Jonathan Burton’s list of sixty-two plays with Islamic characters, themes, or settings from the period between 1579 and 1624; Peter Berek’s list of ten out of the thirty-eight extant plays for the 1587–1593 period, which he considered to be modeled after Christopher Marlowe’s trend-setting Tamburlaine; or Mark Hutching’s contention that eighteen Shakespearean plays (in other words, half of that author’s canon) were connected to the “Turk play” legacy: all of these point to the success and impact of a repertory “Turk” recipe for dealing with the matter of the East on the early modern public stage. Yet, what exactly did the standard called so by modern critics consist in, besides its obvious reference to Turkish characters or Turkish locations?

First, for the purposes of this article, we need to work our way through the fine distinction between Turk plays and “Moor plays.” Though intersections are inevitable in a number of plays, the Moor play appears to primarily address the issue of difference along racial lines (or at least what our modern terminology refers to as “race,” with skin color as its focus), while confessional Otherness is principally at stake in a Turk play. As examples of plays striding the two categories, we can cite The Battle of Alcazar in which only one of the two contending Moroccan princes, referred to as a Black Moor, is supported by the Ottomans, or Othello, which pushes the Ottoman subplot of the invasion of Cyprus to its margins while center-staging its Venetian Moorish hero. Only in the closing lines of Shakespeare’s tragedy does the “malignant and turbaned Turk”—possibly malignant by reason of his wearing that Islamic headdress—show through the character of the hero who kills the portion of “circumcised dog” in himself by committing suicide onstage.
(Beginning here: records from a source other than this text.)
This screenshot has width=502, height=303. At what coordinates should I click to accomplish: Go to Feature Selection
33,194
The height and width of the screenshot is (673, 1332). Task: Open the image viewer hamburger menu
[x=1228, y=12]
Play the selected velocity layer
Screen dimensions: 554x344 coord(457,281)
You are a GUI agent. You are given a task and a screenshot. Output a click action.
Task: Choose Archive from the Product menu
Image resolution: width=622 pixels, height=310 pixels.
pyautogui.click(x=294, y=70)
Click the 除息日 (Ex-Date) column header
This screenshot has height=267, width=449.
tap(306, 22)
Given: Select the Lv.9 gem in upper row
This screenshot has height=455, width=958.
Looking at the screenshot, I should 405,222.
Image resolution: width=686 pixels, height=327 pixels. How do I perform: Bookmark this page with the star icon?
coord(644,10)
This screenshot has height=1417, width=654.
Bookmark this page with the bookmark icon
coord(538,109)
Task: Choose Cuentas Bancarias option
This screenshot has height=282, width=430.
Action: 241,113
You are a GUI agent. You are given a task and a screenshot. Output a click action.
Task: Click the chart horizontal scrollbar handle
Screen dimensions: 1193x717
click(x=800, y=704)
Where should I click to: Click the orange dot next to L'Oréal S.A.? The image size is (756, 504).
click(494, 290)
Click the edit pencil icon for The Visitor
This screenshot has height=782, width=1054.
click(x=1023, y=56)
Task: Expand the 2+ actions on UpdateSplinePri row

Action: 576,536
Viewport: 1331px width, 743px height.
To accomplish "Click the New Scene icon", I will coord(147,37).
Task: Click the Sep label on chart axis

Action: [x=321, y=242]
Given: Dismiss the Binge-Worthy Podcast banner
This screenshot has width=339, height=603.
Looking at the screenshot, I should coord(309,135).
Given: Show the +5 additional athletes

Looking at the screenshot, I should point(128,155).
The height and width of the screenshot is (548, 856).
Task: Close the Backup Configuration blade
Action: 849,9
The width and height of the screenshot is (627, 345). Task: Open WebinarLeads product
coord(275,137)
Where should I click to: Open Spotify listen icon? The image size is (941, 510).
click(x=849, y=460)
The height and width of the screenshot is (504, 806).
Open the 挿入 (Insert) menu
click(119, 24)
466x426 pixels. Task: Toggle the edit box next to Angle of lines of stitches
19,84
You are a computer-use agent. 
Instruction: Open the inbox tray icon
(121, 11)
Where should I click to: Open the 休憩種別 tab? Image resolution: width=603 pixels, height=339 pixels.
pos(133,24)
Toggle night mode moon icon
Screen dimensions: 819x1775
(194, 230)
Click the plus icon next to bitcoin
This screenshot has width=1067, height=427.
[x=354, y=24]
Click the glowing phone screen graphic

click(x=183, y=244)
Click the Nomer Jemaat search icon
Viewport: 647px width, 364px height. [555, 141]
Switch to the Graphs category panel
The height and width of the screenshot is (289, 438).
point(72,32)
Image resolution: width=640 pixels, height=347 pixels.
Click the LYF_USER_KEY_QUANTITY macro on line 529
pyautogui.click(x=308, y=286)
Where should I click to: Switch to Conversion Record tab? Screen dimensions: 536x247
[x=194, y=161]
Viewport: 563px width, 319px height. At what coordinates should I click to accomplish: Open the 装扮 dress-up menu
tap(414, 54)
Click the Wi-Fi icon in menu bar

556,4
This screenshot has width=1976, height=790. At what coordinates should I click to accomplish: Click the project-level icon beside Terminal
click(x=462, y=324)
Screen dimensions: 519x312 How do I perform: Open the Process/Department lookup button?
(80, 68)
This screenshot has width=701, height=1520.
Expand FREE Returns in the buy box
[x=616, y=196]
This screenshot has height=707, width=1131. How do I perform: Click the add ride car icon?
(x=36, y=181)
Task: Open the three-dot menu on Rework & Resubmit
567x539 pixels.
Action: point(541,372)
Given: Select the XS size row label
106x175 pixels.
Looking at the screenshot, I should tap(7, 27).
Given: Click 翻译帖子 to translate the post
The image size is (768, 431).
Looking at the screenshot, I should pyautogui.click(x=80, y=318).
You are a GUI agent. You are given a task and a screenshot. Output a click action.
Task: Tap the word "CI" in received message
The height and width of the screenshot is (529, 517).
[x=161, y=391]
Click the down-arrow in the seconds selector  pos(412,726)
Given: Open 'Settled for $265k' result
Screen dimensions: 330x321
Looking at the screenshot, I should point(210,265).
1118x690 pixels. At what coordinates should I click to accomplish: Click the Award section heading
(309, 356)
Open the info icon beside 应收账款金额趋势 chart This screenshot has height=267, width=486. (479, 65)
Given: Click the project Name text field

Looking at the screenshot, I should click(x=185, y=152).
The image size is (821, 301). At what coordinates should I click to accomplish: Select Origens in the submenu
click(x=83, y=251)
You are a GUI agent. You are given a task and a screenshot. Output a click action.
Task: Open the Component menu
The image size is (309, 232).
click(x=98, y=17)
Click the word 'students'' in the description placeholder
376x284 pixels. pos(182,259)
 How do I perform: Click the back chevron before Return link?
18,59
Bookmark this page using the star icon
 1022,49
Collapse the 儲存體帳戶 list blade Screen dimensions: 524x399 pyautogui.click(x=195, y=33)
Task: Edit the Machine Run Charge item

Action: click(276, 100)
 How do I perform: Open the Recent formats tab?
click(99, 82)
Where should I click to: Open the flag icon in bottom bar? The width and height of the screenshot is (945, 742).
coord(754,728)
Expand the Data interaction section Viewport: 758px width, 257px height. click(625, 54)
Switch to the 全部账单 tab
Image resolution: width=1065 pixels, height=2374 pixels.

The centrality of Islamic faith as the chief characteristic of “the Turk” stands out of this shorthand definition provided by Othello, who uses the two stereotyping terms “turbaned” and “circumcised.” Each of the two terms is denigrated and rejected through its coupling with a highly derogatory term, “malignant” in one case and “dog” in the other. Appearing as a semiotic sign of Islamic allegiance, the turban features prominently in plays concerned with staging Muslim belonging. Such is especially the case in conversion scenes for Christian characters “turning Turk.” The most detailed example of such an episode is the one fulfilling the promise of the play’s title in A Christian Turned Turk and described in stage direction for the extensive dumb show of scene 8.13 Here, the turban decorated with an Ottoman half-moon offered to the converting pirate character replaces the unseen act of circumcision, suggesting that, as Robert Lublin summarized, on the early modern stage, “the presence of the Muslim headpiece visibly asserted the absence of the foreskin.”14 The same costuming convention appears in a number of plays set in Ottoman land or their tributary states. Such is the case for the opening scene of Philip Massinger’s The Renegado (1623), set in Tunis, suggesting upon entry that the eponymous character, pirate Antonio Grimaldi, is a Muslim convert, since he is wearing the turban.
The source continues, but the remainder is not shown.